Article ID Journal Published Year Pages File Type
3019677 Revista Española de Cardiología Suplementos 2007 9 Pages PDF
Abstract
Despite apparent advances in the use of stents for percutaneous coronary intervention, the target lesion revascularization (TLR) rate remains around 8% and the binary restenosis rate remains around 25% in patients undergoing primary percutaneous transluminal coronary angioplasty with bare metal stents. Preliminary results with drug-eluting stents in nonrandomized studies confirm that their use does not significantly reduce the mortality rate but does lead to significant reductions in TLR and binary restenosis rates. Randomized studies of stent efficacy have shown that the use of drug-eluting stents decreases the TLR rate between 30-60%, depending of the rate observed with bare metal stents.
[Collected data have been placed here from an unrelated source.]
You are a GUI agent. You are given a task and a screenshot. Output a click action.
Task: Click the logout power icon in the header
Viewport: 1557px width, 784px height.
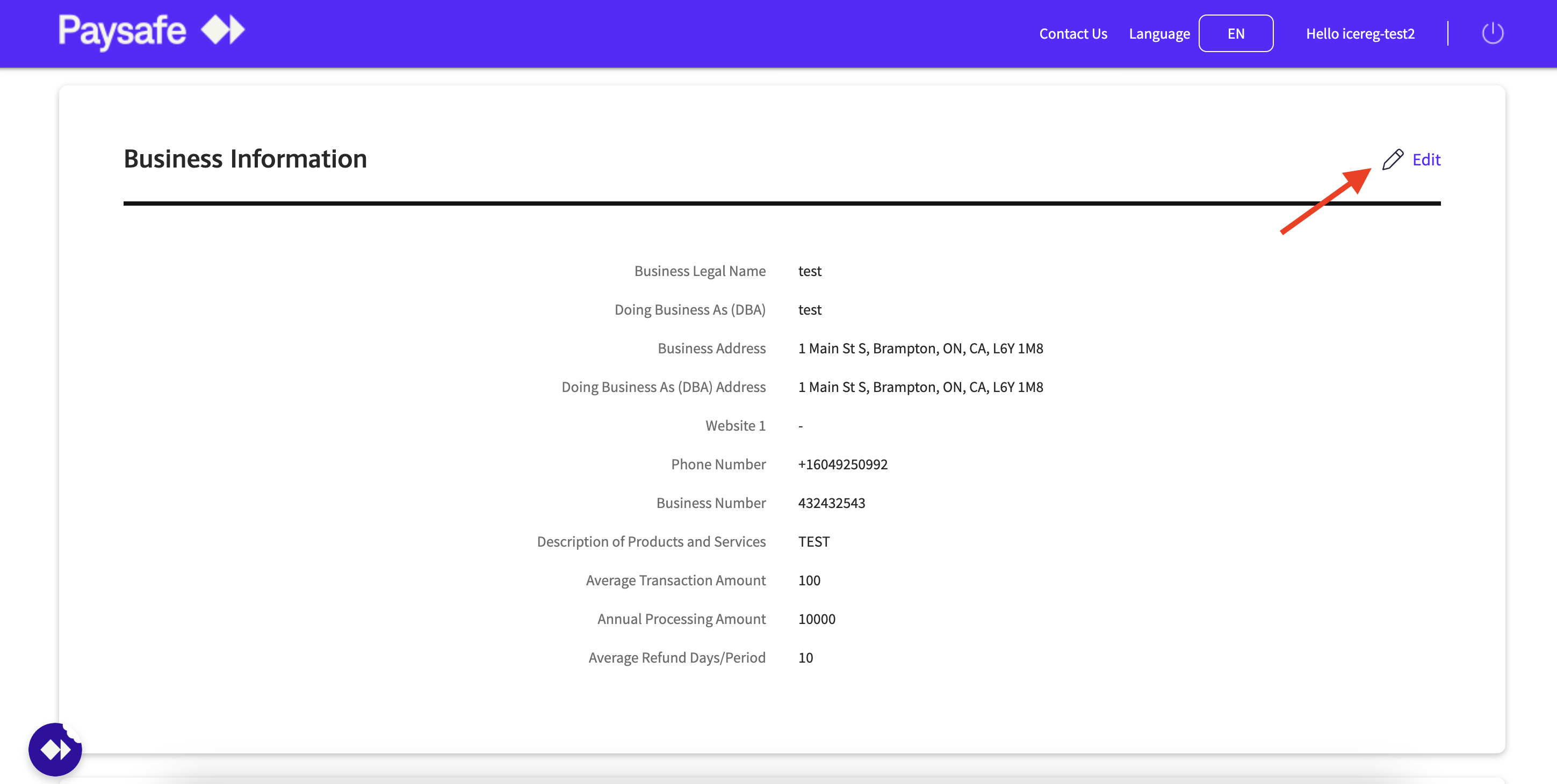click(x=1493, y=33)
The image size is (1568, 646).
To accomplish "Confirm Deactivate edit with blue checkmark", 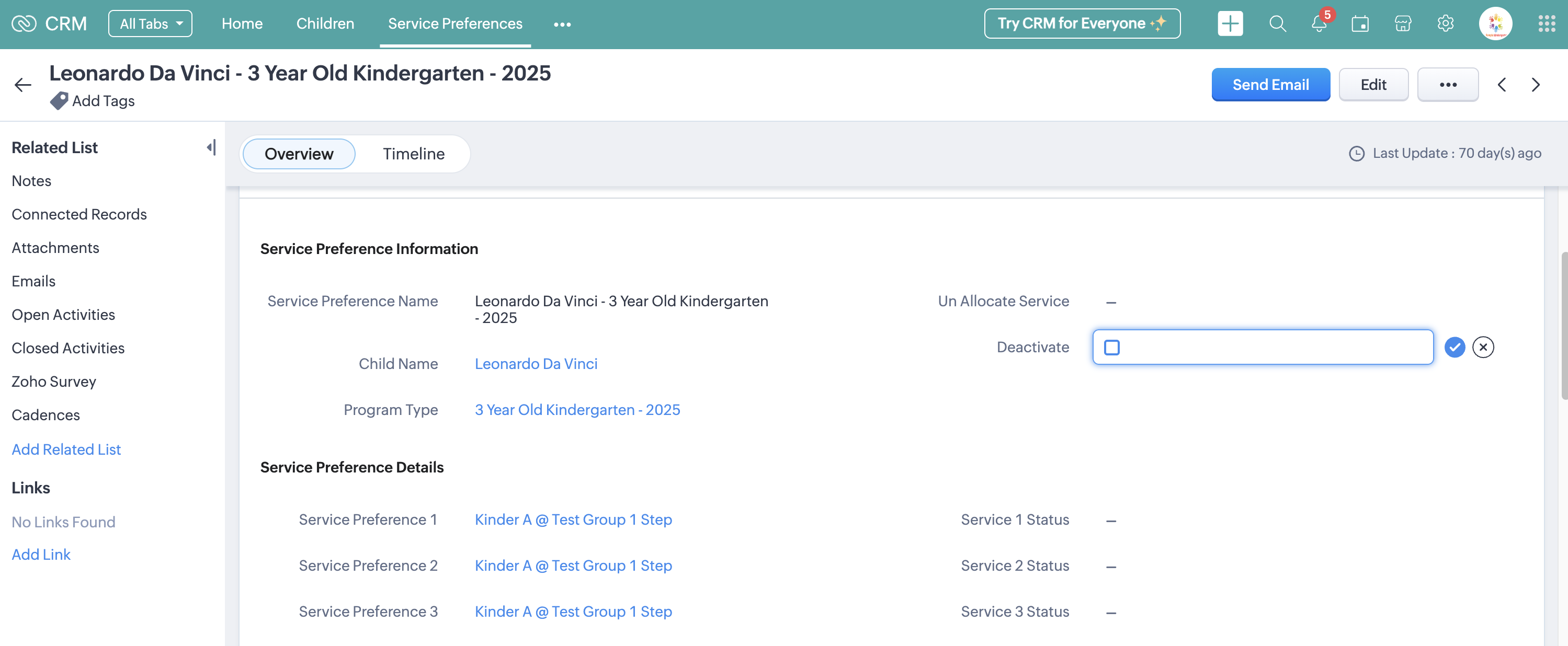I will pyautogui.click(x=1454, y=348).
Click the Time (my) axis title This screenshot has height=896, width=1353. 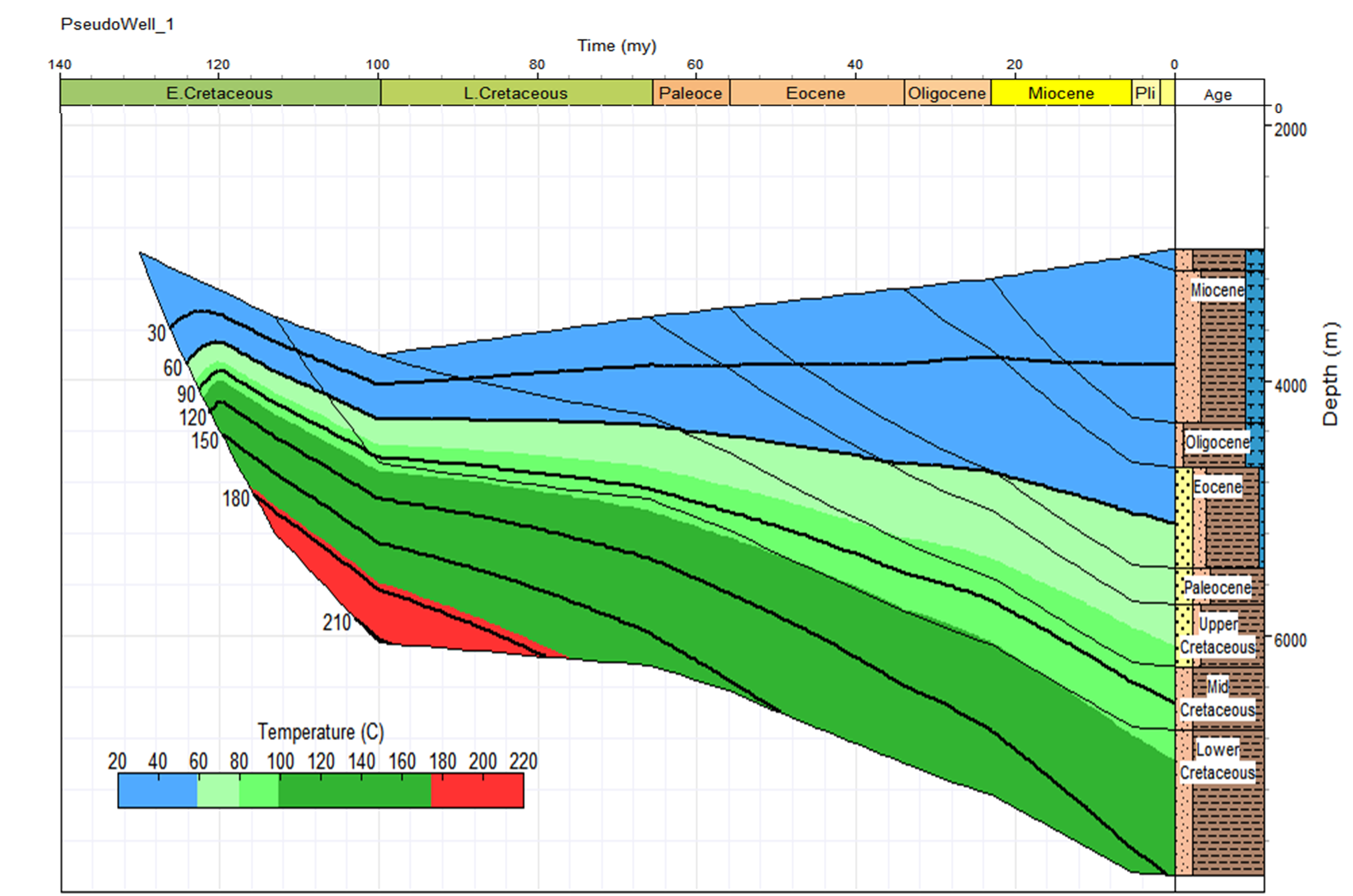click(616, 46)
This reduction is not accompanied by a decrease in either mortality or acute myocardial infarction recurrence. The significant reduction in major adverse cardiac events observed is due to a reduction in one type of event: TLR. The restenosis rate is also significantly less with drugeluting than bare metal stents. With regard to safety, it can be concluded that there is no significant difference between drug-eluting and bare metal stents in either acute, subacute or late stent thrombosis. However, the lengths of the studies were such that no data were available on very late stent thrombosis. Neither were there sufficient data to conclude that one type of drug-eluting stent was better than any other.